### SOURCE DOCUMENT:
•••

2 But Abram said, “Lord God, what can you give me, since I am childless and the heir of my house is Eliezer of Damascus?” 3 Abram continued, “Look, you have given me no offspring, so a slave born in my house will be my heir.”
4 Now the word of the Lord came to him: “This one will not be your heir; instead, one who comes from your own body will be your heir.”
5 He took him outside and said, “Look at the sky and count the stars, if you are able to count them.” Then he said to him, “Your offspring will be that numerous.” 6 Abram believed the Lord, and he credited it to him as righteousness.
Following Abraham’s example of living by faith is how we will be blessed. The alternative is to live by works and nothing good comes from that.
3. Living by Works leads to cursing
When you “live by” something you trust in it. What you “live by” is the foundation of your life. It’s what you come to after examining your life and you reach the bottom. It’s what you can’t live without. It’s what gives you the greatest happiness and fulfillment. It’s what gives your life meaning and purpose. What you live by is what gives you worth.
To live by anything other than faith in God puts you under a curse. Verse 10 puts it this way…
10 For all who rely on the works of the law are under a curse, because it is written, Everyone who does not do everything written in the book of the law is cursed.
You may have your own code of ethics, or your own rules, that you live by. It doesn’t matter. Living by anything other than faith leads to living a cursed life.
There are both a practical and a emotional aspects to this curse. The practical part is that it’s impossible to do everything you know you should do all of the time. And if a person is going to try and earn salvation by keeping the law then they are going to have to keep all of it, and it just can’t be done. So relying on the works of the law brings a curse that can be measured objectively to the degree you fail to keep it.
But there is also an emotional curse because if your basis for being accepted is your own performance then you can never be quite sure if your efforts are good enough. You’ll be cursed with anxiety, and insecurity, constantly comparing yourself with others. When criticized, you’ll be defensive. You’ll be proud and boastful trying to justify yourself to others because your law keeping has become the basis for your self-worth.
Is this really the kind of life you want for yourself? Do you really want to go back to living that way now that you’re saved? Verse 11 and 12…
11 Now it is clear that no one is justified before God by the law, because the righteous will live by faith.
12 But the law is not based on faith; instead, the one who does these things will live by them.
There is no middle ground. We either live by faith or we live by works. We either trust in the law and our own righteousness or we trust in the righteousness of Jesus. If you’re going to earn your salvation through the law then you’re going to live by and trust in the law. But that’s a dead end. Trusting in Christ is the only way to not be under the curse.

•••

[Text and element pointing records]

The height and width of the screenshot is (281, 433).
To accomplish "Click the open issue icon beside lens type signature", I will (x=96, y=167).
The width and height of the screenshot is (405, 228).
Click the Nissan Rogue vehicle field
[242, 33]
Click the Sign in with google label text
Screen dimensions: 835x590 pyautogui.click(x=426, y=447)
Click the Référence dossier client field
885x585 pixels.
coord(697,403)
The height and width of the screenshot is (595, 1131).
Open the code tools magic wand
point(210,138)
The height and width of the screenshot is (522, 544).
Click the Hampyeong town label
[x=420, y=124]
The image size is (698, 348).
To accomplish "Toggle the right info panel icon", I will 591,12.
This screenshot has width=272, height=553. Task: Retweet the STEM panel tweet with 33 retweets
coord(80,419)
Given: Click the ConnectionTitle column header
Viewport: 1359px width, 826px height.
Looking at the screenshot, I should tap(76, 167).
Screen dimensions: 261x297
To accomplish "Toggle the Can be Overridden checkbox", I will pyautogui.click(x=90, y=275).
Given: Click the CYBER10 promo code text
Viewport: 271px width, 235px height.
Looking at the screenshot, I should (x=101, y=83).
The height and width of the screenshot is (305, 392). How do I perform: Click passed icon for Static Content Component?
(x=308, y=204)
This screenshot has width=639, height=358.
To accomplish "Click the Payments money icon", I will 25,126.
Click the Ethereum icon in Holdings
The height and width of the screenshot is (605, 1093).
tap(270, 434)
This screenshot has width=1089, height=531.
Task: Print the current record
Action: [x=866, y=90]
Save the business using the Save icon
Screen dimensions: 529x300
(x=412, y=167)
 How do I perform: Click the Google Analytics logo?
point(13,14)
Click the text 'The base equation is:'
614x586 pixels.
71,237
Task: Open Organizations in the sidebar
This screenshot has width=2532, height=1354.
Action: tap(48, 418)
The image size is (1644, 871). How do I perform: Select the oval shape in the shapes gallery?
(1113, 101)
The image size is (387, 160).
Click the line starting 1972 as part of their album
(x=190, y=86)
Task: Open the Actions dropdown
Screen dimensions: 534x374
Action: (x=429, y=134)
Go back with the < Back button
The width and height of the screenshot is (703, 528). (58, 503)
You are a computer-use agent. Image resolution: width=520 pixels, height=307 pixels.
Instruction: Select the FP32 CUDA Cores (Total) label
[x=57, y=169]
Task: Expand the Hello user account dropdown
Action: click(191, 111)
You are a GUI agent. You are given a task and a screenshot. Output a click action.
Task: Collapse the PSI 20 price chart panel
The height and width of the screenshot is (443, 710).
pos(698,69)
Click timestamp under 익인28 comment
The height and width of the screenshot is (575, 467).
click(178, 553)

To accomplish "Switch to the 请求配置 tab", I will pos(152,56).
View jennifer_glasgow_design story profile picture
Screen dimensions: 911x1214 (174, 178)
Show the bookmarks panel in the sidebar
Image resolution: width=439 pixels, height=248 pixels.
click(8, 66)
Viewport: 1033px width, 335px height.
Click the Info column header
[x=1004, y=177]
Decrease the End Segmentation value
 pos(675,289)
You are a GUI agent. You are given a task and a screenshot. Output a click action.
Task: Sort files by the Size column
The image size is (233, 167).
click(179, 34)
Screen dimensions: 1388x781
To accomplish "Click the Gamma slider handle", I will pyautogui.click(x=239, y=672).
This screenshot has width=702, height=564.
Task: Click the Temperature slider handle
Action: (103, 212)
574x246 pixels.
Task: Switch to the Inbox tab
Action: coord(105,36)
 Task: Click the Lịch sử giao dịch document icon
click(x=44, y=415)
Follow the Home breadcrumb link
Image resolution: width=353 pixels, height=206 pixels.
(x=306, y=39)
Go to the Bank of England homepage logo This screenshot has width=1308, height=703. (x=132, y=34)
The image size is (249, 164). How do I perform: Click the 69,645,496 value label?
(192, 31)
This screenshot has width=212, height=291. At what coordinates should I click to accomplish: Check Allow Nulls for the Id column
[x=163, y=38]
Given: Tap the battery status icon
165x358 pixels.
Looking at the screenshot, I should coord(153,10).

•••

### TO DO:
1) Return the part of the passage on living by faith that opens with the words containing "Is this really" and closes with "under the curse.".
2) Give the number of lines in the records that contain the string "header", where case counts. Reply with the number only.
The passage on living by faith and the records have no connection to each other.

### SOLUTIONS:
1)
Is this really the kind of life you want for yourself? Do you really want to go back to living that way now that you’re saved? Verse 11 and 12…
11 Now it is clear that no one is justified before God by the law, because the righteous will live by faith.
12 But the law is not based on faith; instead, the one who does these things will live by them.
There is no middle ground. We either live by faith or we live by works. We either trust in the law and our own righteousness or we trust in the righteousness of Jesus. If you’re going to earn your salvation through the law then you’re going to live by and trust in the law. But that’s a dead end. Trusting in Christ is the only way to not be under the curse.

2) 2